Only select this program if your computer is on a network and you need to share files to collaborate together with your colleagues on a server.
Recent File List Contains
This setting specifies how many files will be saved in Open Recent list. You can access this list by going to File>Open Recent (Windows) or Photoshop>Open Recent (Mac). By default, the number of files is 10. Depending if you use this feature I would change it to at least 20 files since it doesn’t affect computer’s performance.
Performance section can be found in Preferences window left sections list. As its name implies, this section is responsible for the Performance of Photoshop CS6, so naturally this is the area you should get familiar with if your PS is not behaving as well as you would like it to.
Photoshop loves RAM. When you are dealing with large RAW files, your Photoshop will use up a lot of RAM. In the Memory Usage section you will see how much RAM is available in the system and how much RAM is allocated for Photoshop’s use. If your computer has a hard time processing files, consider increasing the amount of RAM allowable to PS. You can also consider closing other program running on your computer and that are using a lot of RAM memory. If that doesn’t help, consider adding more memory to your system, it’s very cheap these days.
History & Cache
This section is also responsible for performance, but it is putting emphasis on your style of image editing. Here you’ll see three buttons Tall and Thin, Default, Big and Flat. No, these options are not asking you to define your body shape. They are merely trying to get an idea what kind of files you are typically working with. If you are working with small files but create a lot of layers, try Tall and Thin option. If you have large files with few layers, consider using Big and Flat option. Otherwise, set Default option.

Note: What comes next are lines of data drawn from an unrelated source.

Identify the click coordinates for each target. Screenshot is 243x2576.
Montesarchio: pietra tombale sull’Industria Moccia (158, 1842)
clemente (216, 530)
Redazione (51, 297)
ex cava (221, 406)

History states define how many steps on your editing you can go back to. If your computer is performing slow, try decreasing the amount of History States. To read more about using History in Photoshop, check out this tutorial.
If Photoshop runs out of available RAM, all is not lost; it can try to use a part of a hard drive to get additional space. This allocated space on a hard drive is called Scratch Disk. The problem is that hard drives are typically much slower than RAM, so the best way to use this option is to select the fastest HDD available. If you have a Solid State Drive, I would recommend using it as a Scratch Disk. Just select the fastest drive in your system. Of course, if you only have one hard drive, then that would be your only option. Do not, however, try to use external drives or USB sticks as Scratch Disk, because transfer speed would be too slow.

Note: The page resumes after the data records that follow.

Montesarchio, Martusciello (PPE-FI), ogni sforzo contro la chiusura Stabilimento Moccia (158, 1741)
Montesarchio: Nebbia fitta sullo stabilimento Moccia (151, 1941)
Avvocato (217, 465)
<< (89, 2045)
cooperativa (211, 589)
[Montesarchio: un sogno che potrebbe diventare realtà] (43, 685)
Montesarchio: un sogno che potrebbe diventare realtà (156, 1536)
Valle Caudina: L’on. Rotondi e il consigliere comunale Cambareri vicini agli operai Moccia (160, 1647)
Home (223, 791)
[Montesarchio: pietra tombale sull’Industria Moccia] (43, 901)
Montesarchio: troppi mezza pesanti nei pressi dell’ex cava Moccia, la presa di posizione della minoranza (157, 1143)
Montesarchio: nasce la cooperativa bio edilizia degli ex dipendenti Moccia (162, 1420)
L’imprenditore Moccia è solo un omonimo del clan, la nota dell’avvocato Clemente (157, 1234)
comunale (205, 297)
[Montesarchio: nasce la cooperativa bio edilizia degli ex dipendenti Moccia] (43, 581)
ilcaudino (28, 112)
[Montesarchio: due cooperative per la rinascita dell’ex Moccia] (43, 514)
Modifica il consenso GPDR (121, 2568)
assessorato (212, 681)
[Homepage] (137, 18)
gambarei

Graphics Processor Settings/GPU Settings
This section might look a bit different for Windows or Mac users. Windows users might see a Use Graphic Processor option, enable this if you have a good enough video card. This will greatly enhance your Photoshop experience. If this option is greyed out, then your video card cannot support OpenGL or you may need to update your video card drivers. Mac users might see Enable OpenGL Drawing option.
Cursors category can be found in Preferences window left navigation panel. Cursors section is pretty straight forward. Here you can select how your cursors are displayed. Painting Cursors section deals with brush-related tools. The Normal Brush Tip usually works well for most people. Feel free to try other options and see if you might like them. One thing I would recommend is selecting Show Crosshair on Brush Tip, this usually helps with accuracy. Other Cursors section is responsible for the rest of the cursors. I would typically recommend setting it to Precise for accuracy. And finally, in the Brush Preview section you can set the color of the Brush in the Heads Up Display. To access HUD in Photoshop CS6 press [Shift]+[Alt]+[Right Click] on Windows or [Ctrl]+[Option]+[Cmd] on Mac.